The attack was not related to the new Epic computer system, but access to Epic, like all other systems, was blocked in order to prevent the virus from affecting that system. The FirstHealth MyChart online program is accessible to patients; however, the information has not been updated since the downtime event.

In recent days, several health professionals and offices have reported problems obtaining records, managing patient appointments and handling the normal flow of information on computer networks.

“We are experiencing delays and cancellations of appointments due to the unavailability event. This does not apply to critical and emerging needs, ”Sloan said. “We sincerely apologize for any inconvenience this has caused. Our team is working tirelessly to remedy the virus and get our system back up and running to be fully operational.”

WannaCry spreads across computer networks by exploiting critical vulnerabilities in Windows computers.

Less than a day after its first appearance in May, it has infected more than 230,000 computers in more than 150 countries. The cyberattack – which has since been blamed on North Korea, a country that employs more than 6,000 hackers – temporarily locked down the UK’s National Health Service network, among thousands of other victims. In June, a new version of WannaCry again wreaked havoc, spreading from Ukraine across the world, hitting companies including Danish shipping giant Maersk.

Marcus Hutchins, a British web researcher, foiled the original WannaCry virus by discovering a ‘kill switch’, but it should be noted that Hutchins himself was accused, in August 2017, of allegedly creating a banking virus. malicious known as Kronos.

The attacks on hospital computer systems seem particularly cruel, a point argued even in the murky game of morality between the hackers themselves. But FirstHealth’s dilemma is one in a long list of troubling attacks on the industry. A recent report from the Annals of Internal Medicine found nearly 2,000 hospital data breaches of various kinds between 2009 and 2016.

The Hollywood Presbyterian Medical Center was the first healthcare provider to be hit by a ransomware claim last year and reportedly paid around $ 17,000 to back up their data. In the months that followed, this type of malware proliferated. Some have called 2016 the “year of ransomware,” with attacks up 6,000%.

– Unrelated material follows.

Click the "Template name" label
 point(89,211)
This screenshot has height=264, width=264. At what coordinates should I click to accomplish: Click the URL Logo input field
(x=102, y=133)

And although the original WannaCry attack was linked to North Korea, software giant Microsoft has also come under criticism as the virus is spread through older versions of its Windows programs.

“I cannot stress enough how quickly our information systems security team identified the threat and shut down our network while protecting our servers and databases,” said David Dillehunt, Chief Information Officer for FirstHealth of the Carolinas. “All industries face nefarious forces trying to hack into computer networks, so this is nothing new. I am just very proud of the reaction of our team and the work they are doing to ensure that the virus is totally removed before restoring all network connectivity. “

FirstHealth of the Carolina has deployed a specially developed antivirus patch for the virus which will be implemented throughout the FirstHealth system. Additionally, the fix will also be added to antivirus software available for others in the industry to apply to their systems.

The network will be fully restored once we have carefully analyzed and implemented the antivirus patch on all devices in the FirstHealth system.

“While we have determined that there is no evidence of data breach or unauthorized access to date, we want to ensure that the network is set up deliberately and gradually,” Dillehunt said.

Updates on FirstHealth’s progress will be available on the organization’s website and social media pages.